1.3) Install & Configure RabbitMQ for Celery Backend
# Install RabbitMQ for Celery backend and confirm it status
sudo apt-get install rabbitmq-server
sudo rabbitmq-plugins enable rabbitmq_management #Enable RabbitMQ Web Interface if needed
sudo service rabbitmq-server start
sudo rabbitmqctl status
# Configure RabbitMQ for airflow
sudo rabbitmqctl add_user airflow password
sudo rabbitmqctl set_user_tags airflow administrator
sudo rabbitmqctl add_vhost myvhost
sudo rabbitmqctl set_permissions -p myvhost airflow ".*" ".*" ".*"
1.4) Install & Configure Apache Airflow in a Virtual Environment
# Install virtual environment
sudo apt-get install virtualenv
# Create and activate virtual environment
virtualenv -p python3 venv
source venv/bin/activate
# Download requirements.txt having all the Python packages required by Airflow
wget https://gist.githubusercontent.com/skumarlabs/f9364c16668f17ec6ba7de08f63eac03/raw/4179a629921ff9c04a11bffefdb823fa92d90e01/airflow-python3-requirements.txt
# Pip install core Airflow and other required Airflow packages
pip install 'apache-airflow' --constraint airflow-python3-requirements.txt
pip install 'apache-airflow[mysql]'
pip install 'apache-airflow[celery]'
pip install 'apache-airflow[rabbitmq]'
pip install 'apache-airflow[crypto]'
pip install 'apache-airflow[password]'
# Create a new user "airflow" for web UI, assign it "Admin" role, specify your email, first name, last name and password
airflow create_user -r Admin -u airflow -e your_email@domain.com -f Airflow -l Admin -p password
# Check version and installation. It should also create a default airflow/airflow.cfg file
airflow version
Note: Use a strong password for this web UI admin user and wherever required rather than password shown, here.
1.5) Update Configuration File airflow.cfg
By default, Airflow will save the passwords for the connection in plain text within the metadata database.
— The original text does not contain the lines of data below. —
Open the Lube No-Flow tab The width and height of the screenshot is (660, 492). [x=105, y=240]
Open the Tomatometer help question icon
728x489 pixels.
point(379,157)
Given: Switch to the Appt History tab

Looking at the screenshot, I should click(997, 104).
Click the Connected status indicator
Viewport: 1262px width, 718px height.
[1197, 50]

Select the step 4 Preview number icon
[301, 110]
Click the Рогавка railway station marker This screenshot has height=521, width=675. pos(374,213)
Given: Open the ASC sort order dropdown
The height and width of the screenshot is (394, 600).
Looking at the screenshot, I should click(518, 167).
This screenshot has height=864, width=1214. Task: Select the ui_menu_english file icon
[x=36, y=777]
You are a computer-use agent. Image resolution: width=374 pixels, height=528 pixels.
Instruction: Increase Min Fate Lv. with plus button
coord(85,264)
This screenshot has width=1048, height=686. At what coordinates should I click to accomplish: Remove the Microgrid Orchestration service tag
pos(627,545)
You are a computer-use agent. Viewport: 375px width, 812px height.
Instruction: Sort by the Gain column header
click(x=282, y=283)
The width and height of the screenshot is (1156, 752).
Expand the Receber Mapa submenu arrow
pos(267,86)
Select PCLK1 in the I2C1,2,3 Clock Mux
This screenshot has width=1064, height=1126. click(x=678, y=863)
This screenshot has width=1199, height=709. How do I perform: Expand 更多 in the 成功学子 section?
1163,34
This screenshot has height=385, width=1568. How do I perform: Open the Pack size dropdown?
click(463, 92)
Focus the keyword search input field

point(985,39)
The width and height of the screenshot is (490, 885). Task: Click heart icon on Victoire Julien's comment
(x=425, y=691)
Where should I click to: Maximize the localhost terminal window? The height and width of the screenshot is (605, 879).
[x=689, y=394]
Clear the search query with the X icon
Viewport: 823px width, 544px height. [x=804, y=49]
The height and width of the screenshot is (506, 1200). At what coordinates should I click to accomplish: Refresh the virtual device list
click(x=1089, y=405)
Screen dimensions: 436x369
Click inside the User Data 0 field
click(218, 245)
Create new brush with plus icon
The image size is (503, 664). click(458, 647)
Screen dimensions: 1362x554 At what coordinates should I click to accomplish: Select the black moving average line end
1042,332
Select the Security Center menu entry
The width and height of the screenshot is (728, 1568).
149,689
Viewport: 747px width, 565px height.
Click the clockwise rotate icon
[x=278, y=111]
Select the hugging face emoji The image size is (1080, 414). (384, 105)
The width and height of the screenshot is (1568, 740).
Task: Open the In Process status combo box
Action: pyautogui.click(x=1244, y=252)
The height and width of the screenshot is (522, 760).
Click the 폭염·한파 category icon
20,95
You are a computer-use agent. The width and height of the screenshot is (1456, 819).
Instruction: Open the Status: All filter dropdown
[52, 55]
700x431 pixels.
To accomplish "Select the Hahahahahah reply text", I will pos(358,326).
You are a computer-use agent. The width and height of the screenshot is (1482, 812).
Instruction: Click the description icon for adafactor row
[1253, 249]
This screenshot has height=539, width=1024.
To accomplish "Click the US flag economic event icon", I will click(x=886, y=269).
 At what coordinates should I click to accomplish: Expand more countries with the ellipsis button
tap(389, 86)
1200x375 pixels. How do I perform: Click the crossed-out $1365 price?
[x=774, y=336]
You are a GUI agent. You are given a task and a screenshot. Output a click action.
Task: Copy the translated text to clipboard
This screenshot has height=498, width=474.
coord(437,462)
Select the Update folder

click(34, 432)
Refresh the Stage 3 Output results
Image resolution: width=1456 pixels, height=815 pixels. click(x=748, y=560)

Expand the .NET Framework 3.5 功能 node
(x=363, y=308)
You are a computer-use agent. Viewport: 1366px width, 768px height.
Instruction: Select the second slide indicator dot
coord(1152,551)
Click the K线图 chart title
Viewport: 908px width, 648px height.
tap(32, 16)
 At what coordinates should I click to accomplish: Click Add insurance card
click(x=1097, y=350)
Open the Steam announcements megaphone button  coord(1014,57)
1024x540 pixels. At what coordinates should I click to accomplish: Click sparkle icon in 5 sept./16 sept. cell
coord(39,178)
To enable encryption for passwords, generate a fernet_key running below Python code.
from cryptography.fernet import Fernet
fernet_key= Fernet.generate_key()
print(fernet_key.decode()) # your fernet_key, keep it in secured place!
By this time, you should have a airflow.cfg in your ~/airflow directory. Open it in your favorite text editor. We need to change a couple of variables here to connect to our MySQL, RabbitMQ etc and to last one to enable RBAC feature. One advantage of using RBAC features is to be able to change time zone in web UI.
executor = CeleryExecutor
sql_alchemy_conn = mysql://airflow:password@localhost/airflowdb
broker_url = pyamqp://airflow:password@localhost:5672/myvhost
result_backend = db+mysql://airflow:password@localhost:3306/airflowdb
flower_basic_auth = user1:password1
rbac = True
fernet_key = "Your_Key"
Note: If you want to change the time zone of scheduler or UI, there are 2 more variables in configuration file, search for “default_timezone” and “default_ui_timezone” which are by default set to UTC and are recommended to be so.
1.6) Start Airflow & UI Web Server
# Initialize airflow database
airflow initdb
# Start web server on port number 8080
airflow webserver -p 8080
# Start scheduler
airflow scheduler
# To start a worker
airflow worker
# To monitor workers
airflow flower
If you followed everything till here, you should be able to see Airflow web interface at YOUR_IP_ADDRESS:8080. Use username and password you configured in section 1.4 using airflow create_user command to login.
2. Setup Worker Node
2.1) Install System Level Requirements
# Update your system package index
sudo apt-get update
# Install required package development tools
sudo apt-get install libmysqlclient-dev python3 python3-dev build-essential libssl-dev libffi-dev libxml2-dev libxslt1-dev zlib1g-dev
# Install system level requirement for Airflow
sudo apt-get install -y --no-install-recommends freetds-bin krb5-user ldap-utils libsasl2-2 libsasl2-modules libssl1.1 locales lsb-release sasl2-bin sqlite3 unixodbc
2.2) Install & Configure Apache Airflow in a Virtual Environment
# Create and activate virtual environment
virtualenv -p python3 venv
source venv/bin/activate
# Download requirements.txt having all the Python packages required by Airflow
wget https://gist.githubusercontent.com/skumarlabs/f9364c16668f17ec6ba7de08f63eac03/raw/4179a629921ff9c04a11bffefdb823fa92d90e01/airflow-python3-requirements.txt
# Pip install core Airflow and other required Airflow packages
pip install 'apache-airflow' --constraint airflow-python3-requirements.txt
pip install 'apache-airflow[mysql]'
pip install 'apache-airflow[celery]'
pip install 'apache-airflow[crypto]'
pip install 'apache-airflow[password]'
airflow version
2.3) Configure airflow.cfg on worker node
By this time, you should have a airflow.cfg in your ~/airflow directory. Open it in your favorite text editor. We need to change a couple of variables here again to connect to our MySQL, RabbitMQ etc running on master node and to secure flower web interface and to enable RBAC feature.
executor = CeleryExecutor
sql_alchemy_conn = mysql://airflow:password@MASTER_NODE_IP/airflowdb
broker_url = pyamqp://airflow:password@MASTER_NODE_IP:5672/myvhost
result_backend = db+mysql://airflow:password@MASTER_NODE_IP:3306/airflowdb
rbac = True
flower_basic_auth = user1:password1
fernet_key = "Your_Key"
Note: Make the appropriate changes for time zone variables on worker node as well if you have changed it on master node.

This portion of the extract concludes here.